> [Selected text]:
Your wife will become your hero. I’ve seen dear friends fall more deeply in love with their wives than you would ever think possible during any other 3 year stint. Make sure you are loving them as well as you know how, and pointing them constantly to the one who loves them better than you ever could. You’re going to fight, you’re going to cry, and you’re going to mess up. So is she. Seminary is hard y’all. Make friends, go on dates, and please don’t joke about how terrible things are at home. Give Satan a match and he’ll burn the whole thing to the ground. There’s a pretty good chance that you married way way up, continue sweeping her off your feet like you did in college. Remember she fell in love with you because you love Jesus more than you love her. You can and will botch an exam and when you do, she will still think you’re the best guy in the world. Your professors and classmates won’t love you that way.

Cultivate Friendships- Never at any other point in your life will you be around a group of dudes like you’ll find in the halls of RTS. The whole gamut is represented from cargo shorts to cardigans, and the common thread uniting them all is the love of Jesus and his Church. There will be “book” guys and bros, braniacs and bachelors,  fathers and foreigners , and it would serve you well to get to know them. Take the time to listen. Go get coffee or toss a baseball, just don’t think you will be able to do it alone. You won’t, and you were never intended to do so.

You’ll want to quit- Chances are if you met someone who told you how perfect seminary was, they are lying. But for some reason you listened and signed up anyway. Know that you will want to give up, often. In many ways it will make you want to throw up, but it also provides a great comfort. The Deceiver doesn’t want this message getting out that there is a God who forgives sins and moves into the lives of hopeless rebels, and brings them home. It’s what he did for you, regardless of how high you scored on the Bible Exam, you still need his grace, and you will need his comfort. Rest heavily on Jesus

Don’t make “seminary” jokes. No one cares.

Jesus was a friend of sinners.  – There’s a bubble that exists at your time in seminary, and in those 3 years you’ll forget how to talk to people. But people are why we are here. We are proclaiming the only hope for a fallen world. Go on visits with your pastor, volunteer with Young Life, feed the homeless, talk to the maintenance folks at your apartment, make a cake for your neighbor, and have people in your home. The lost will never come to our church if they aren’t in our home. You are not too busy.

> [Available data]:
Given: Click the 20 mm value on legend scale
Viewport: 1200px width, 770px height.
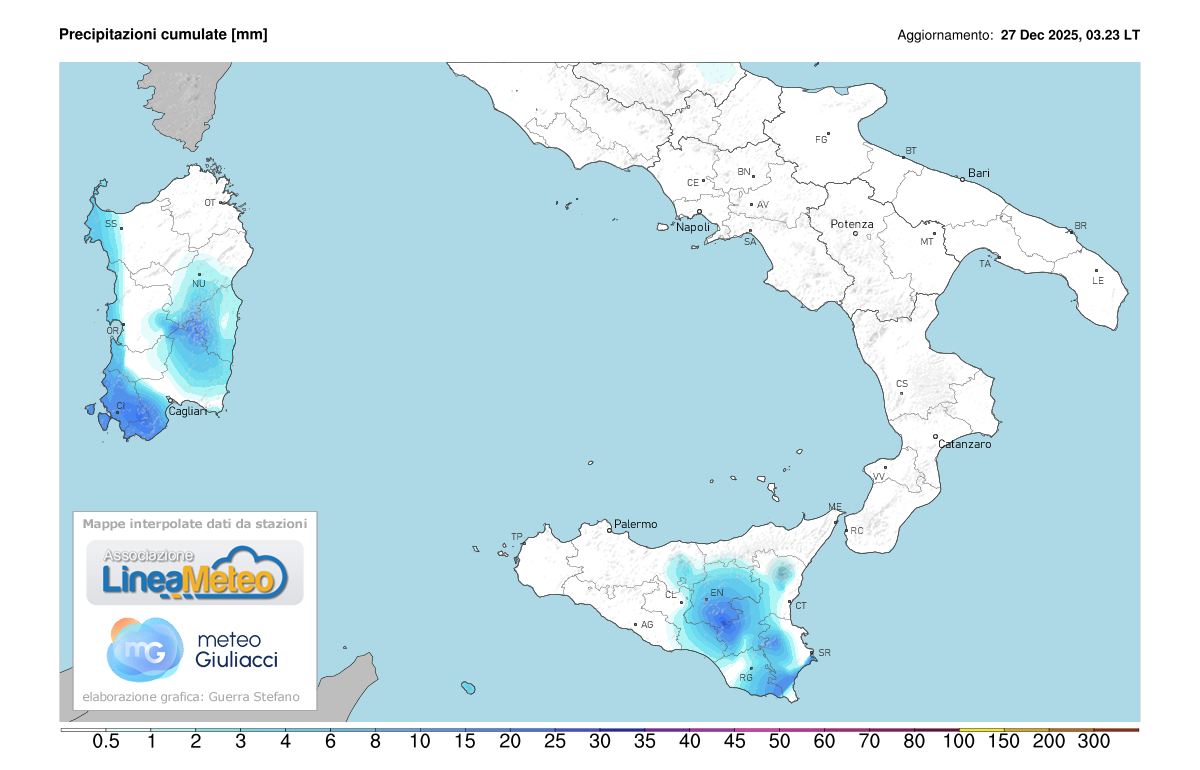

> [Task set]:
A – Repeat everything in the seminary advice from "Jesus was a" down to "not too busy.", word for word.
B – Summarize the seminary advice in two sentences.

> [Answers in order]:
A –
Jesus was a friend of sinners.  – There’s a bubble that exists at your time in seminary, and in those 3 years you’ll forget how to talk to people. But people are why we are here. We are proclaiming the only hope for a fallen world. Go on visits with your pastor, volunteer with Young Life, feed the homeless, talk to the maintenance folks at your apartment, make a cake for your neighbor, and have people in your home. The lost will never come to our church if they aren’t in our home. You are not too busy.

B – The seminary advice urges the reader to keep loving his wife and pointing her to Jesus, to cultivate friendships with the wide range of men at RTS, and to rest heavily on Jesus when he wants to quit. It also tells him not to make "seminary" jokes and to keep reaching people outside the seminary bubble, since the lost will never come to church if they aren't in our homes.